Rituals associated with these festivals:
- Sadaqah (charity) before Eid ul-Fitr prayer.
- The Prayer and the Sermon on Eid day.
- Takbirs (glorifying God) after every prayer in the days of Tashriq. (Normally these days are considered to be the ones in which pilgrims stay at Mina once they return from Muzdalifah i.e., the 10th, 11th, 12th and 13th of Dhu al-Hijjah.)
- Sacrifice of unflawed, four-legged grazing animal of appropriate age after the prayer of Eid al-Adha in the days of Tashriq.

==Dress code==
The Quran also places a dress code upon its followers. The rule for men has been ordained before the women: The text continues, All those men in whose presence a woman is not obliged to practise the dress code are known as her mahrams. Men have a more relaxed dress code: the body must be covered from knee to waist. However, under Sharia law, women are required to cover all of their bodies except hands and face. Covering the face is the subject of some divergence of opinion amongst the scholars – some consider it to be compulsory since the face is the major source of attraction, whilst others consider it to be highly recommended. The rationale given for these rules is that men and women are not to be viewed as sexual objects. Men are required to keep their guard up and women to protect themselves. In theory, should either one fail, the other prevents the society from falling into fitna (temptation or discord).

==Slavery==
In Islamic jurisprudence, slavery was an exceptional condition, with the general rule being a presumption of freedom (al-'asl huwa 'l-hurriya — "The basic principle is liberty") for a person if his or her origins were unknown. Lawful enslavement was restricted to two instances: capture in war (on the condition that the prisoner is not a Muslim), or birth in slavery. Islamic law did not recognize the classes of slave from pre-Islamic Arabia including those sold or given into slavery by themselves and others, and those indebted into slavery. A well-known prophetic tradition has severely chastised those who enslave free people for monetary gain. Though a free Muslim could not be enslaved, conversion to Islam by a non-Muslim slave did not require that he or she then should be liberated. Slave status was not affected by conversion to Islam.

==Non-Muslim status==
Based on Quranic verses and Islamic traditions, classical Sharia distinguishes between Muslims, followers of other Abrahamic monotheistic religions, and pagans or people belonging to other polytheistic religions. As monotheists, Jews and Christians have traditionally been considered "People of The Book," and afforded a special status known as dhimmi derived from a theoretical contract - "dhimma" or "residence in return for taxes". There are parallels for this in Roman and Jewish law. Muslim governments in the Indus basin readily extended the dhimmi status to the Hindus and Buddhists of India. Eventually, the largest school of Islamic scholarship applied this term to all non-Muslims living in Islamic lands outside the sacred area surrounding Mecca, Saudi Arabia.

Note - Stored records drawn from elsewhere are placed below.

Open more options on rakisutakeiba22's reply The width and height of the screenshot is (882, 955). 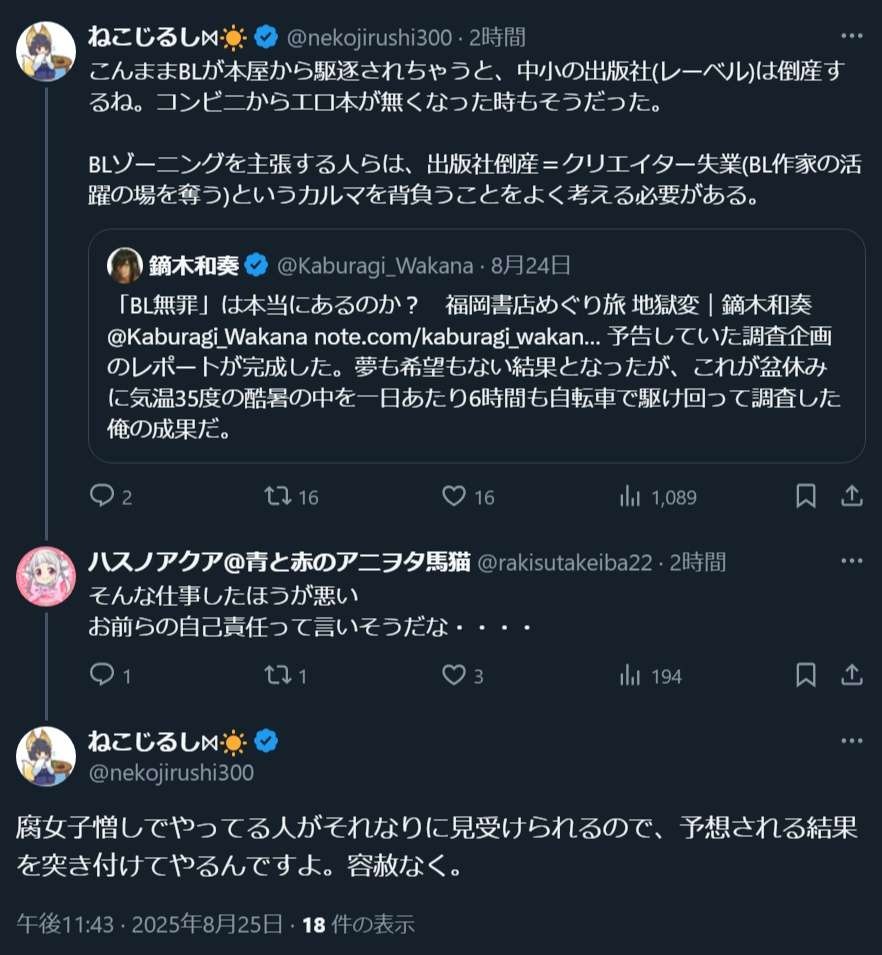[x=851, y=561]
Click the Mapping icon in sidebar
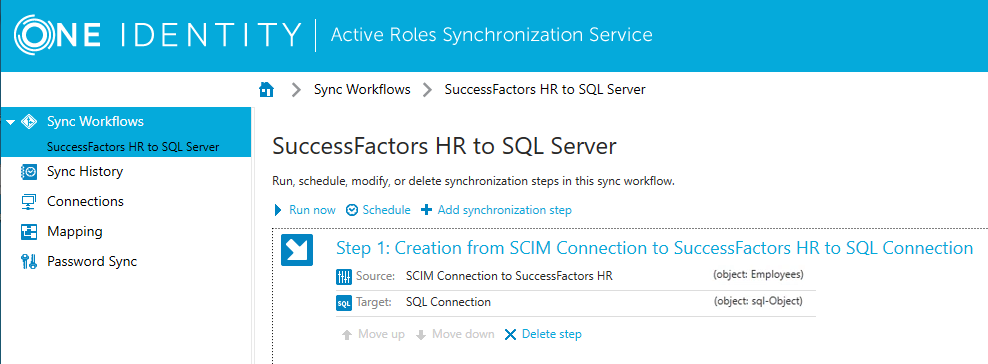Screen dimensions: 988x364 [29, 232]
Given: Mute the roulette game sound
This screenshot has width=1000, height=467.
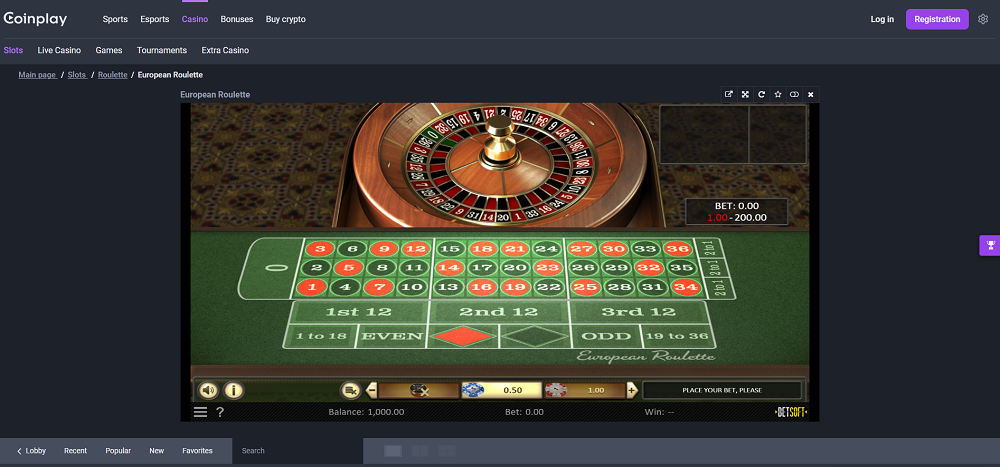Looking at the screenshot, I should (x=208, y=390).
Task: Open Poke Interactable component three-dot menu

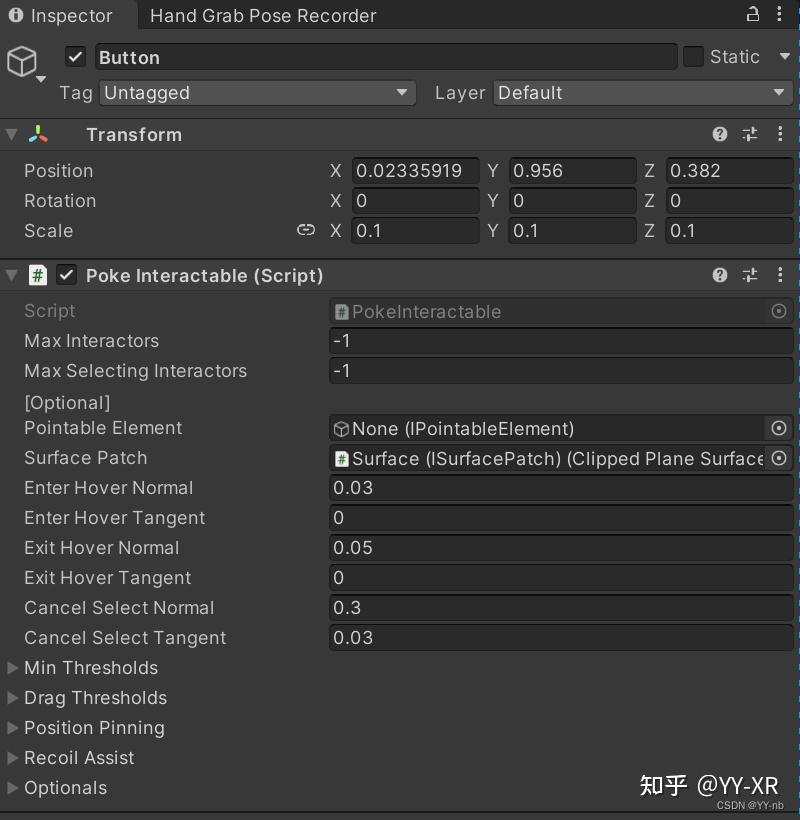Action: [x=780, y=275]
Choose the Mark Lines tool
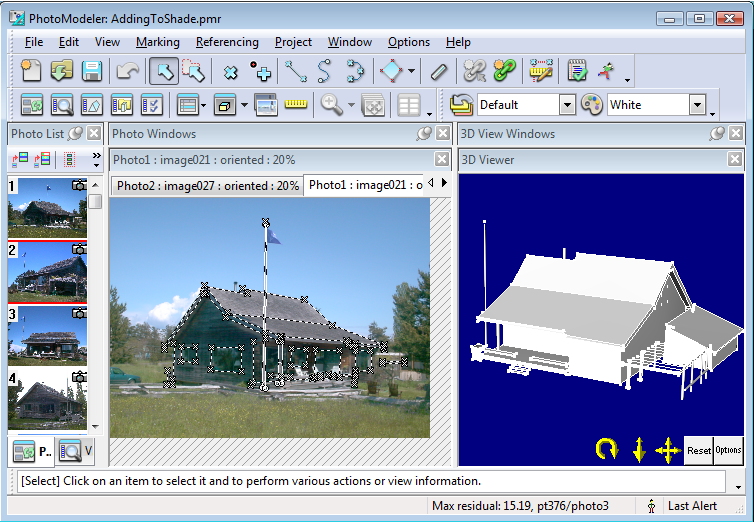This screenshot has width=754, height=522. pyautogui.click(x=294, y=71)
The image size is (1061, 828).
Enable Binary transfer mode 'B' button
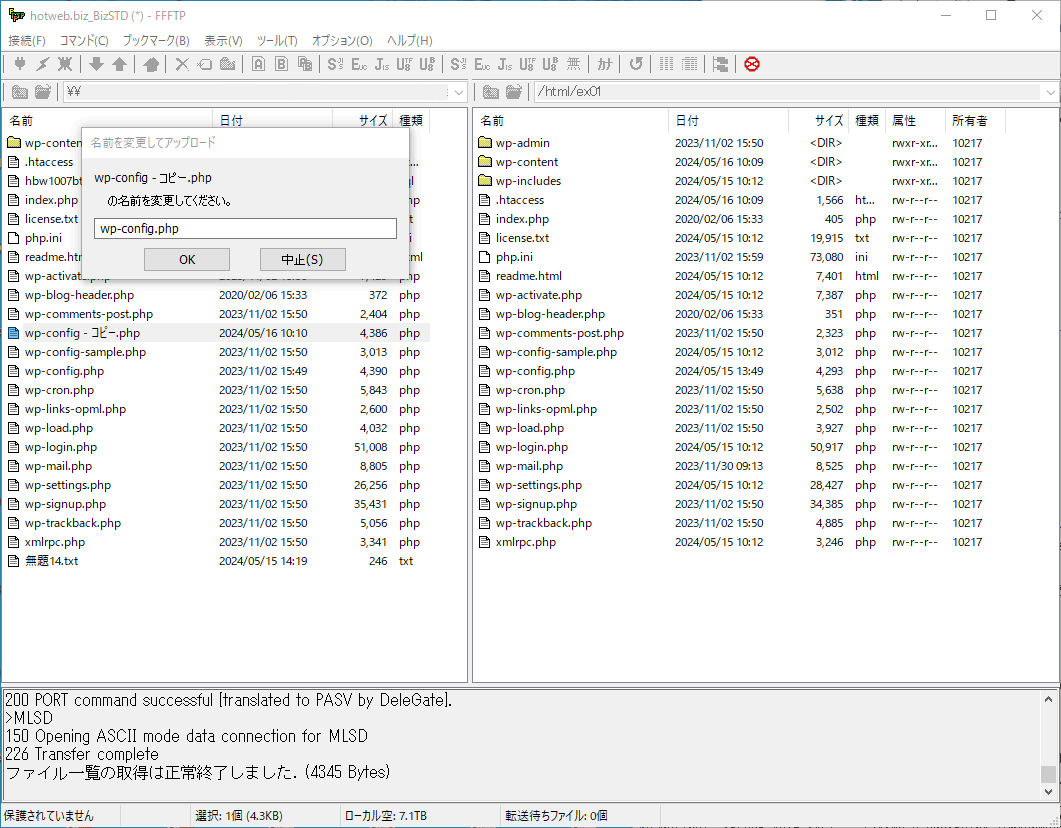pyautogui.click(x=281, y=64)
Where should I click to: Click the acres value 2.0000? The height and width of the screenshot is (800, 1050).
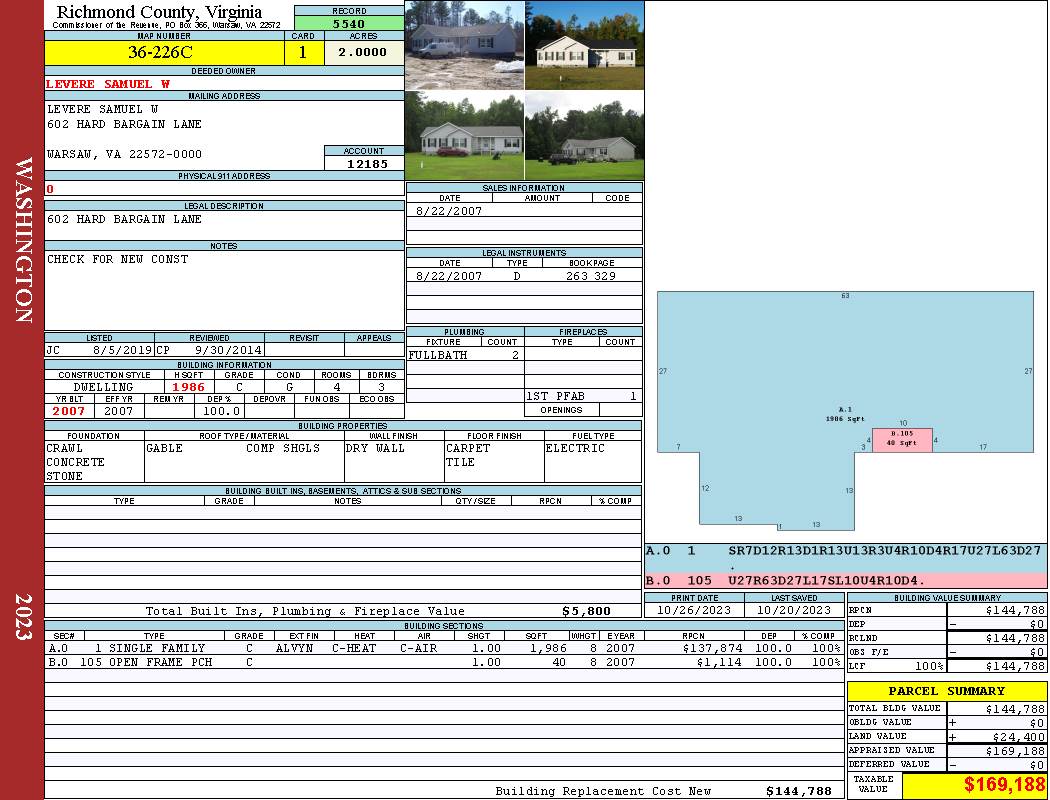pos(363,53)
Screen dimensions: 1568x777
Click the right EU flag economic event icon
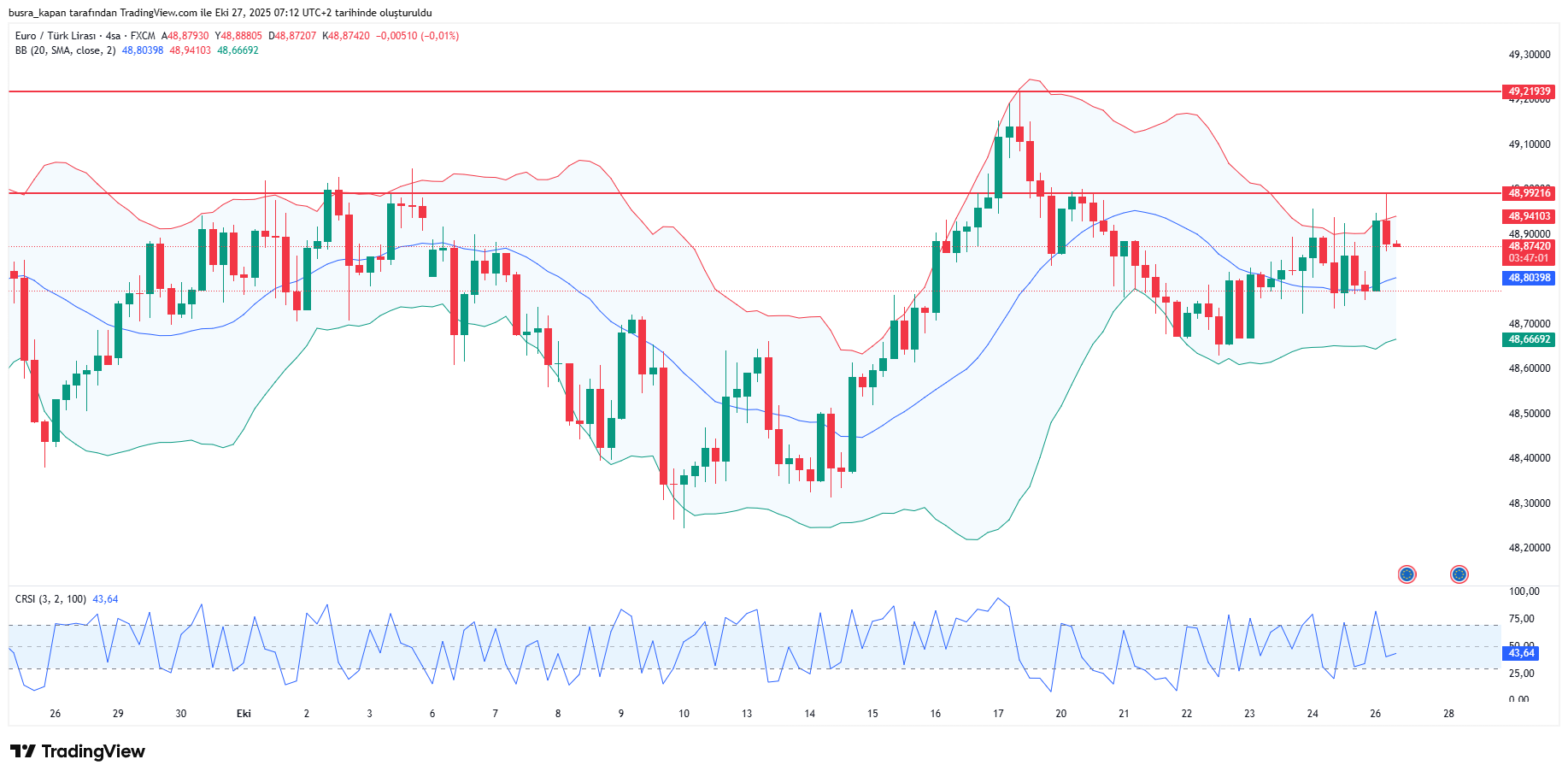point(1459,574)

Classical Sharia incorporated the religious laws and courts of Christians, Jews and Hindus, as seen in the early Caliphate, Al-Andalus, Indian subcontinent, and the Ottoman Millet system. In medieval Islamic societies, the qadi (Islamic judges) usually could not interfere in the matters of non-Muslims unless the parties voluntarily choose to be judged according to Islamic law, thus the dhimmi communities living in Islamic states usually had their own laws independent from the Sharia law, such as the Jews who would have their own Halakha courts. These courts did not cover cases involved other religious groups, or capital offences or threats to public order. By the 18th century, however, dhimmis frequently attended the Ottoman Muslim courts, where cases were taken against them by Muslims, or they took cases against Muslims or other dhimmis. Oaths sworn by dhimmis in these courts were tailored to their beliefs.